Optional next step: Hermes is running. Want to text it from your phone? Give your Hermes agent a phone number.

Step 8 — Sharp edges

Read once before you start.

EdgeWhat to do
Model / provider mismatchIf hermes chat errors about the model, the pairing is off. Step 6 fixes it: read the provider from hermes auth list, then set hermes config set model.provider and hermes config set model.default together.
hermes not found over SSHA non-interactive ssh <pi> 'hermes …' shell has no ~/.local/bin on PATH, and source ~/.bashrc won’t help (bashrc returns early). Use ~/.local/bin/hermes, or wrap in bash -lc.
The installer runs a setup wizardBare install.sh ends in an interactive wizard. --skip-setup installs binaries only; sign in in Step 5.
Sudo is only for apt packagesOnly the installer’s apt step needs sudo. Cache it (sudo -v) or pre-install the packages; the rest runs password-free.
Service dies when you log outWithout loginctl enable-linger "$USER", a systemctl --user service stops at logout. tmux and nohup die on reboot regardless.
Dashboard exposureDefault bind is loopback (127.0.0.1:9119). Don’t rebind to 0.0.0.0; tunnel instead. Non-loopback trips an auth gate by design.
~/.hermes/ is everythingConfig, auth, sessions, skills, memories: one directory. It’s the backup unit, and removing it is most of an uninstall.

Step 9 — Uninstall

Two halves: the tunnel on the Mac, then Hermes on the Pi.

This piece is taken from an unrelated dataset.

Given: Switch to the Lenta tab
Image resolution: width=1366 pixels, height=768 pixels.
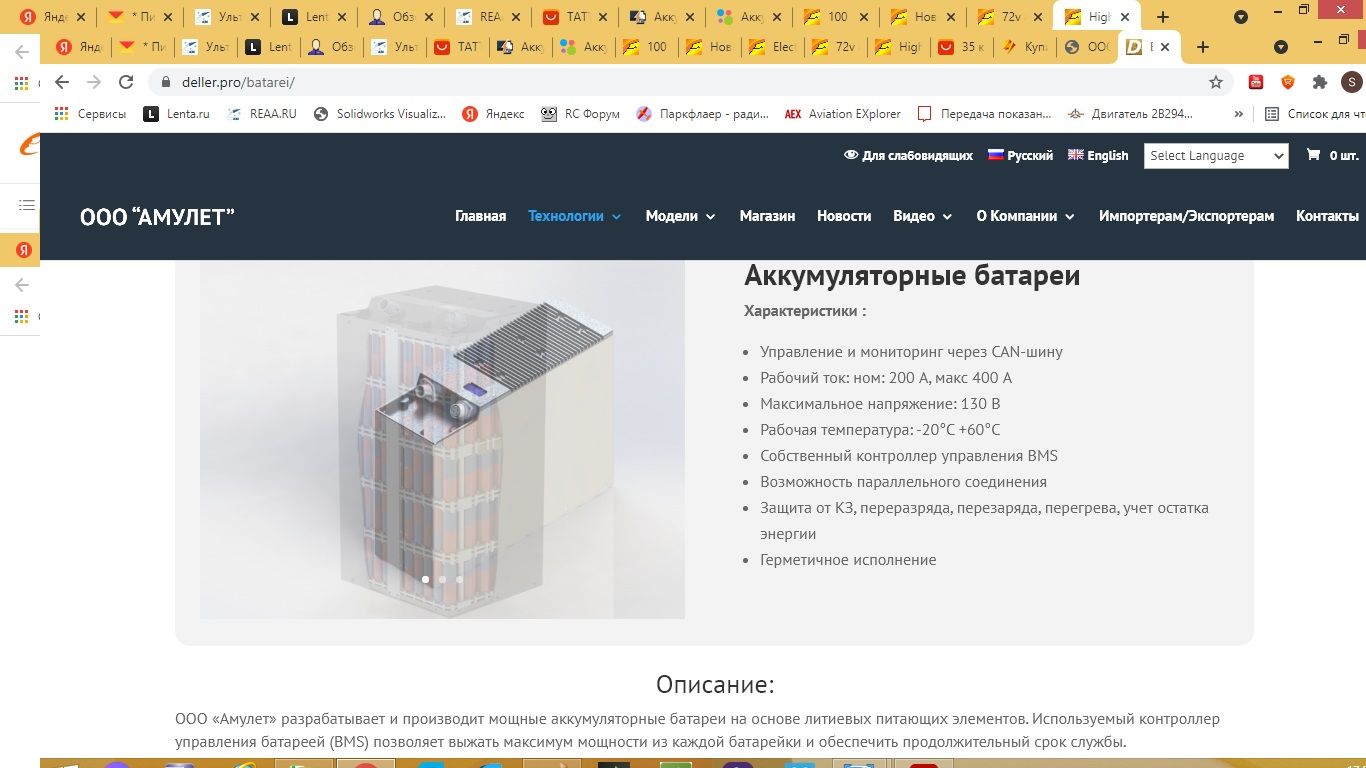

On the Mac — stop the tunnel

Unload the LaunchAgent:

ON THE MAC
$ launchctl bootout gui/$(id -u)/co.plow.hermes-tunnel 2>/dev/null; rm -f ~/Library/LaunchAgents/co.plow.hermes-tunnel.plist

A hand-started tunnel (ssh -f -N) dies with pkill -f '9119:localhost:9119' instead.

On the Pi — remove Hermes

Stop the service, then remove the install and the PATH line the installer added:

ON THE PI
$ systemctl --user disable --now hermes-dashboard.service
$ rm -f ~/.config/systemd/user/hermes-dashboard.service
$ systemctl --user daemon-reload
$ loginctl disable-linger "$USER"
$ pkill -f "hermes-agent/venv/bin/hermes" || true
$ rm -rf ~/.hermes ~/.local/bin/hermes ~/.local/bin/node ~/.local/bin/npm ~/.local/bin/npx
$ sed -i '/# Hermes Agent/,+1d' ~/.bashrc
CautionDeleting ~/.hermes removes config, auth, and all sessions. No undo.

Left in place, harmless: the apt packages (git curl xz-utils gcc python3-dev libffi-dev ripgrep ffmpeg) and the uv caches (~/.local/share/uv, ~/.cache/uv).